Stored records:

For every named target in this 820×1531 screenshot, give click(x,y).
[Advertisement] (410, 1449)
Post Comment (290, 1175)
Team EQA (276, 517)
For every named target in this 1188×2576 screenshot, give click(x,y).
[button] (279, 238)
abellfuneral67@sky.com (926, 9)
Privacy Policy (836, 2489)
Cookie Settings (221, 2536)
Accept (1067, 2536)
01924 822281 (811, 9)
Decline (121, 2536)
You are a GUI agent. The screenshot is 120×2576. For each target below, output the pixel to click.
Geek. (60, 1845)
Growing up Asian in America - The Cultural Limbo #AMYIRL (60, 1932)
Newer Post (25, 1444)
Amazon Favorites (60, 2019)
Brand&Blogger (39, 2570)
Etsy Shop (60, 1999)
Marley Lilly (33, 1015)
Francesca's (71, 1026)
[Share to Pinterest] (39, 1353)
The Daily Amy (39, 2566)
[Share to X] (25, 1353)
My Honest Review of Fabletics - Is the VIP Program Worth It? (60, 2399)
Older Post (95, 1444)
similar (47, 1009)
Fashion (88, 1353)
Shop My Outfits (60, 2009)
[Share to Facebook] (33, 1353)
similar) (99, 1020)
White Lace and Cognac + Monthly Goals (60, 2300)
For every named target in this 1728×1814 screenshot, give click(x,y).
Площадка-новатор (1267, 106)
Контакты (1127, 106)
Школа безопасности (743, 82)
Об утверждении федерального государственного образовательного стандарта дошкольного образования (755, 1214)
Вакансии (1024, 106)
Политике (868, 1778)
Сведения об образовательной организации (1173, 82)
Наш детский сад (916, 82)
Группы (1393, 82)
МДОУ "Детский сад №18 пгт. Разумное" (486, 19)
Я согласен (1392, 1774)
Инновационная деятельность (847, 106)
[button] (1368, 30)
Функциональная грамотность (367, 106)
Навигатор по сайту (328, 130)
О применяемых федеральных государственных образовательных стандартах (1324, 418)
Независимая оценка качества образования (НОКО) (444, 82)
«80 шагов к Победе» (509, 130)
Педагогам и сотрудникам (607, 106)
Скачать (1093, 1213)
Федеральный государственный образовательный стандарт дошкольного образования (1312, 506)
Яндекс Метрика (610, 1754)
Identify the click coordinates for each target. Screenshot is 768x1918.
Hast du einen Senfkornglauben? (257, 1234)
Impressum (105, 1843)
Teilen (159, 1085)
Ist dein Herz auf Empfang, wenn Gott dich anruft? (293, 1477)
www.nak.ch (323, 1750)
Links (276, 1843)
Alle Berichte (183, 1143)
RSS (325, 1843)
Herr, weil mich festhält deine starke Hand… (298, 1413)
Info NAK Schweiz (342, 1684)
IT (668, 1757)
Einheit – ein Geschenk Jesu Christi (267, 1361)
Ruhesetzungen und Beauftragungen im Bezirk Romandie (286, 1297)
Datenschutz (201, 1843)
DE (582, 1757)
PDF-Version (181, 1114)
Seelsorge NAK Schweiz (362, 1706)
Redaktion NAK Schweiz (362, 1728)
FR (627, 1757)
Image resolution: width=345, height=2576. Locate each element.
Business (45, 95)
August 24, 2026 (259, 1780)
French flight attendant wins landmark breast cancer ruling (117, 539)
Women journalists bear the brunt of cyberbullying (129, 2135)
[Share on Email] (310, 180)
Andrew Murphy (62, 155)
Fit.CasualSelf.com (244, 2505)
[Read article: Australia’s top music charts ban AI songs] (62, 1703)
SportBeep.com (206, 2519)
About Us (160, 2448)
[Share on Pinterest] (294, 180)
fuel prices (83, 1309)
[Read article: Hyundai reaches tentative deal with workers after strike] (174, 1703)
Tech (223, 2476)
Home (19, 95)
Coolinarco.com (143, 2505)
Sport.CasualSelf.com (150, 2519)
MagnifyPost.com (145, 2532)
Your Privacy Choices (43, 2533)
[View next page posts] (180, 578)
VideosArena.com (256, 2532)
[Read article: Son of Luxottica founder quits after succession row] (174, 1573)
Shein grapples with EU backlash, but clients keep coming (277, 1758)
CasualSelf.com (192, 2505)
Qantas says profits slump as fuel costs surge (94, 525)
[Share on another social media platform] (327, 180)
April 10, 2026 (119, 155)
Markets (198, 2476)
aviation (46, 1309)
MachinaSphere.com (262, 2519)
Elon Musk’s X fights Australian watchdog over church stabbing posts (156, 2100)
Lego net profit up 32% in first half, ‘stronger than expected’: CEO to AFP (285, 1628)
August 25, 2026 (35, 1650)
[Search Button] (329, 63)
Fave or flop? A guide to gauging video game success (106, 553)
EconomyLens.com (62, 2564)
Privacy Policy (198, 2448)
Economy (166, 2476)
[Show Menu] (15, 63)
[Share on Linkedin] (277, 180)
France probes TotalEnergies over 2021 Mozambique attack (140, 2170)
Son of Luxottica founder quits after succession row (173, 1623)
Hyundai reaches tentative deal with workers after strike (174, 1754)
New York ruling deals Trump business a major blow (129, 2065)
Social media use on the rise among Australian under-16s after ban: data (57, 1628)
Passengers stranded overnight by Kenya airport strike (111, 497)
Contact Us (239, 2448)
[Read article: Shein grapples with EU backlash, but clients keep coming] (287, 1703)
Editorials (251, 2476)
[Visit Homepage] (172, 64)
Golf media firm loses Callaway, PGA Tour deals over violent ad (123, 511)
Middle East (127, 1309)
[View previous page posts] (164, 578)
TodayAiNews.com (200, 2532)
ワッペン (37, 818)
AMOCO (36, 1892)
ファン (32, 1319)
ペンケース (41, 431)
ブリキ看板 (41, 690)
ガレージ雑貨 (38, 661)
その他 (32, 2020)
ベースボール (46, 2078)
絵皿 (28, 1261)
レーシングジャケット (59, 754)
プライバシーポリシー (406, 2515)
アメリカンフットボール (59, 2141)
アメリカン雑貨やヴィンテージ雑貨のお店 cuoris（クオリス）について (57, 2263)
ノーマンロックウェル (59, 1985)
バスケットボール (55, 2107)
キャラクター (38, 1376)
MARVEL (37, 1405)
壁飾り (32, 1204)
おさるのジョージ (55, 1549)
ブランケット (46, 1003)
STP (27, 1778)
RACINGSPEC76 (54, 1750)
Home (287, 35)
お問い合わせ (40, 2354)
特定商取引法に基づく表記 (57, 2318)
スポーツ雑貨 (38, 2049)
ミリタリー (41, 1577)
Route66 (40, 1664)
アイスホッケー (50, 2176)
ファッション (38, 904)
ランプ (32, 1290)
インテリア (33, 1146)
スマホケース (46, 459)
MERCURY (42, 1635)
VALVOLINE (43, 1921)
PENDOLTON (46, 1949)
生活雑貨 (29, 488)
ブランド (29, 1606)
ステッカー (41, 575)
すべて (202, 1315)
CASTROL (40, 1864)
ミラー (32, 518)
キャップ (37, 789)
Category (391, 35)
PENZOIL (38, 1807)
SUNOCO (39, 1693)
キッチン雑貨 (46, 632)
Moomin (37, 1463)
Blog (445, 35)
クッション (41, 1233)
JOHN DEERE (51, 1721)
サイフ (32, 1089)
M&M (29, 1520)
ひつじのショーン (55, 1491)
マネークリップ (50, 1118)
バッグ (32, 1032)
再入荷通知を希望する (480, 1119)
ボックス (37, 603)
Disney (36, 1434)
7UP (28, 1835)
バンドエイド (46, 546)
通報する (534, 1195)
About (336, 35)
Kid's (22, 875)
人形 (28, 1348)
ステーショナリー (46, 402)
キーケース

What to work on: Would you please copy all lines in the data that contain the word "reaches"?

Result for this exercise:
[Read article: Hyundai reaches tentative deal with workers after strike] (174, 1703)
Hyundai reaches tentative deal with workers after strike (174, 1754)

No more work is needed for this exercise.